INSTRUCTIONS FOR THE TASK:
The whole listing below must be repeated exactly.

DATA SHOWN:

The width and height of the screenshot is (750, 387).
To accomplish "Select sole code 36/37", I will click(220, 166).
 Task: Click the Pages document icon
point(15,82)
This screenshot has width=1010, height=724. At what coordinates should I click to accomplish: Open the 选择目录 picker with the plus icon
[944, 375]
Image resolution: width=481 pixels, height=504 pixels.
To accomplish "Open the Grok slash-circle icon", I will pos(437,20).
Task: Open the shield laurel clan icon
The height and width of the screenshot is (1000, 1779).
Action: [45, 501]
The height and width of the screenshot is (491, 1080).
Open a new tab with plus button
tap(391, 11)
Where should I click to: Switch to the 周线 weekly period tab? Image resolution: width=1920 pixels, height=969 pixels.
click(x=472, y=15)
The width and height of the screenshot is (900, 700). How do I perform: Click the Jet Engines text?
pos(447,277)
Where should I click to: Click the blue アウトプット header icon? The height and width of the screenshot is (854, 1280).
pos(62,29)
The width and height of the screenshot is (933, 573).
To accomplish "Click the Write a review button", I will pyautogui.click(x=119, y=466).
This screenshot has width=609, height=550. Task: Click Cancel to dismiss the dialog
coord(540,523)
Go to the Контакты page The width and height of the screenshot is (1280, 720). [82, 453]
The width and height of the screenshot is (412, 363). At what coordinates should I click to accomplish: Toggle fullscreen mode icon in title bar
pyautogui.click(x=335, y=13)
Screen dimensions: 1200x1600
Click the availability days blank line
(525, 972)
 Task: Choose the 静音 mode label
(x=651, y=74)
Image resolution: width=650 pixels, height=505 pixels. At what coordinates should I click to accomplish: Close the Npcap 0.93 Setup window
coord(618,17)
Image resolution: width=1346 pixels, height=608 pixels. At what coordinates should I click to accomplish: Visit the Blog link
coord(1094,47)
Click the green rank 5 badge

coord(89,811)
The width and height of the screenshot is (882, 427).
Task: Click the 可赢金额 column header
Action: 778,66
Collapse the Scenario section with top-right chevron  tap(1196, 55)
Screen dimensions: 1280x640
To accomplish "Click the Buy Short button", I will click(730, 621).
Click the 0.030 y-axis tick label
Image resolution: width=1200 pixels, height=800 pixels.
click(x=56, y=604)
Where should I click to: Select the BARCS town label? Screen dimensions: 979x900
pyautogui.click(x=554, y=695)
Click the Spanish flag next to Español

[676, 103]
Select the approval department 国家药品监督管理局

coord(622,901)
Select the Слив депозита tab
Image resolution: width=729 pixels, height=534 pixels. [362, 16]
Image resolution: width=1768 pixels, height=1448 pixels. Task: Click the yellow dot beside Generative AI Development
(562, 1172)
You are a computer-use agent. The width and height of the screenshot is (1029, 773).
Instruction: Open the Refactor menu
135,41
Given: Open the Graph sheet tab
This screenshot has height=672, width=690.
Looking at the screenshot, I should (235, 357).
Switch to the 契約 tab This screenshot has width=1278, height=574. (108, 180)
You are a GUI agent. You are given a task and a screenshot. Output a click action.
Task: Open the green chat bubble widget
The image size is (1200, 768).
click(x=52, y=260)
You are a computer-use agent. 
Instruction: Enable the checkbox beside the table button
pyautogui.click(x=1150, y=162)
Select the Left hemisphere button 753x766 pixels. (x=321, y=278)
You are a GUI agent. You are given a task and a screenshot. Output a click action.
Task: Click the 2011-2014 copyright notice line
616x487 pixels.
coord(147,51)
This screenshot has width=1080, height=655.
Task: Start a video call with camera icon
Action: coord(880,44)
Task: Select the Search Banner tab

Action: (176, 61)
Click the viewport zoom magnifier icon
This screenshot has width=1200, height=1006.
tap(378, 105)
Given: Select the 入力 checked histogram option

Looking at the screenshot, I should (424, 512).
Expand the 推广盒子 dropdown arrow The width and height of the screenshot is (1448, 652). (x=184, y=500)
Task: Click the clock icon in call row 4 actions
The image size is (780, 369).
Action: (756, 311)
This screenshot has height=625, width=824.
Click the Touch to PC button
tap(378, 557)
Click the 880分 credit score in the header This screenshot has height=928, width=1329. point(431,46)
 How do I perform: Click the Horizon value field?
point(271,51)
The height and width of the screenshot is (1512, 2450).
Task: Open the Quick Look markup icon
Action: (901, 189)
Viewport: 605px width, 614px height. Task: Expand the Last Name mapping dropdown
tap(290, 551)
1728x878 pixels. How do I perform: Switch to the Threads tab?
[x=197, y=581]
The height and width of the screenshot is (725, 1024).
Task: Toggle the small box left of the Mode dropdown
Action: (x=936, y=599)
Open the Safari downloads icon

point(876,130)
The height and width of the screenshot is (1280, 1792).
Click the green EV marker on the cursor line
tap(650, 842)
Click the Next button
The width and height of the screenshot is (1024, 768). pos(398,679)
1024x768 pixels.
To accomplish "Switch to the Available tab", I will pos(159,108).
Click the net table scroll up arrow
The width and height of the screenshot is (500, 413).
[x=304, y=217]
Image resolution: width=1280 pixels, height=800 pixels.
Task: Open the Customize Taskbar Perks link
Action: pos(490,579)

EXPECTED ANSWER:
The width and height of the screenshot is (750, 387).
To accomplish "Select sole code 36/37", I will click(220, 166).
 Task: Click the Pages document icon
point(15,82)
This screenshot has width=1010, height=724. At what coordinates should I click to accomplish: Open the 选择目录 picker with the plus icon
[944, 375]
Image resolution: width=481 pixels, height=504 pixels.
To accomplish "Open the Grok slash-circle icon", I will pos(437,20).
Task: Open the shield laurel clan icon
The height and width of the screenshot is (1000, 1779).
Action: [45, 501]
The height and width of the screenshot is (491, 1080).
Open a new tab with plus button
tap(391, 11)
Where should I click to: Switch to the 周线 weekly period tab? Image resolution: width=1920 pixels, height=969 pixels.
click(x=472, y=15)
The width and height of the screenshot is (900, 700). How do I perform: Click the Jet Engines text?
pos(447,277)
Where should I click to: Click the blue アウトプット header icon? The height and width of the screenshot is (854, 1280).
pos(62,29)
The width and height of the screenshot is (933, 573).
To accomplish "Click the Write a review button", I will pyautogui.click(x=119, y=466).
This screenshot has width=609, height=550. Task: Click Cancel to dismiss the dialog
coord(540,523)
Go to the Контакты page The width and height of the screenshot is (1280, 720). [82, 453]
The width and height of the screenshot is (412, 363). At what coordinates should I click to accomplish: Toggle fullscreen mode icon in title bar
pyautogui.click(x=335, y=13)
Screen dimensions: 1200x1600
Click the availability days blank line
(525, 972)
 Task: Choose the 静音 mode label
(x=651, y=74)
Image resolution: width=650 pixels, height=505 pixels. At what coordinates should I click to accomplish: Close the Npcap 0.93 Setup window
coord(618,17)
Image resolution: width=1346 pixels, height=608 pixels. At what coordinates should I click to accomplish: Visit the Blog link
coord(1094,47)
Click the green rank 5 badge

coord(89,811)
The width and height of the screenshot is (882, 427).
Task: Click the 可赢金额 column header
Action: 778,66
Collapse the Scenario section with top-right chevron  tap(1196, 55)
Screen dimensions: 1280x640
To accomplish "Click the Buy Short button", I will click(730, 621).
Click the 0.030 y-axis tick label
Image resolution: width=1200 pixels, height=800 pixels.
click(x=56, y=604)
Where should I click to: Select the BARCS town label? Screen dimensions: 979x900
pyautogui.click(x=554, y=695)
Click the Spanish flag next to Español

[676, 103]
Select the approval department 国家药品监督管理局

coord(622,901)
Select the Слив депозита tab
Image resolution: width=729 pixels, height=534 pixels. [362, 16]
Image resolution: width=1768 pixels, height=1448 pixels. Task: Click the yellow dot beside Generative AI Development
(562, 1172)
You are a computer-use agent. The width and height of the screenshot is (1029, 773).
Instruction: Open the Refactor menu
135,41
Given: Open the Graph sheet tab
This screenshot has height=672, width=690.
Looking at the screenshot, I should (235, 357).
Switch to the 契約 tab This screenshot has width=1278, height=574. (108, 180)
You are a GUI agent. You are given a task and a screenshot. Output a click action.
Task: Open the green chat bubble widget
The image size is (1200, 768).
click(x=52, y=260)
You are a computer-use agent. 
Instruction: Enable the checkbox beside the table button
pyautogui.click(x=1150, y=162)
Select the Left hemisphere button 753x766 pixels. (x=321, y=278)
You are a GUI agent. You are given a task and a screenshot. Output a click action.
Task: Click the 2011-2014 copyright notice line
616x487 pixels.
coord(147,51)
This screenshot has width=1080, height=655.
Task: Start a video call with camera icon
Action: coord(880,44)
Task: Select the Search Banner tab

Action: (176, 61)
Click the viewport zoom magnifier icon
This screenshot has width=1200, height=1006.
tap(378, 105)
Given: Select the 入力 checked histogram option

Looking at the screenshot, I should (424, 512).
Expand the 推广盒子 dropdown arrow The width and height of the screenshot is (1448, 652). (x=184, y=500)
Task: Click the clock icon in call row 4 actions
The image size is (780, 369).
Action: (756, 311)
This screenshot has height=625, width=824.
Click the Touch to PC button
tap(378, 557)
Click the 880分 credit score in the header This screenshot has height=928, width=1329. point(431,46)
 How do I perform: Click the Horizon value field?
point(271,51)
The height and width of the screenshot is (1512, 2450).
Task: Open the Quick Look markup icon
Action: (901, 189)
Viewport: 605px width, 614px height. Task: Expand the Last Name mapping dropdown
tap(290, 551)
1728x878 pixels. How do I perform: Switch to the Threads tab?
[x=197, y=581]
The height and width of the screenshot is (725, 1024).
Task: Toggle the small box left of the Mode dropdown
Action: (x=936, y=599)
Open the Safari downloads icon

point(876,130)
The height and width of the screenshot is (1280, 1792).
Click the green EV marker on the cursor line
tap(650, 842)
Click the Next button
The width and height of the screenshot is (1024, 768). pos(398,679)
1024x768 pixels.
To accomplish "Switch to the Available tab", I will pos(159,108).
Click the net table scroll up arrow
The width and height of the screenshot is (500, 413).
[x=304, y=217]
Image resolution: width=1280 pixels, height=800 pixels.
Task: Open the Customize Taskbar Perks link
Action: pos(490,579)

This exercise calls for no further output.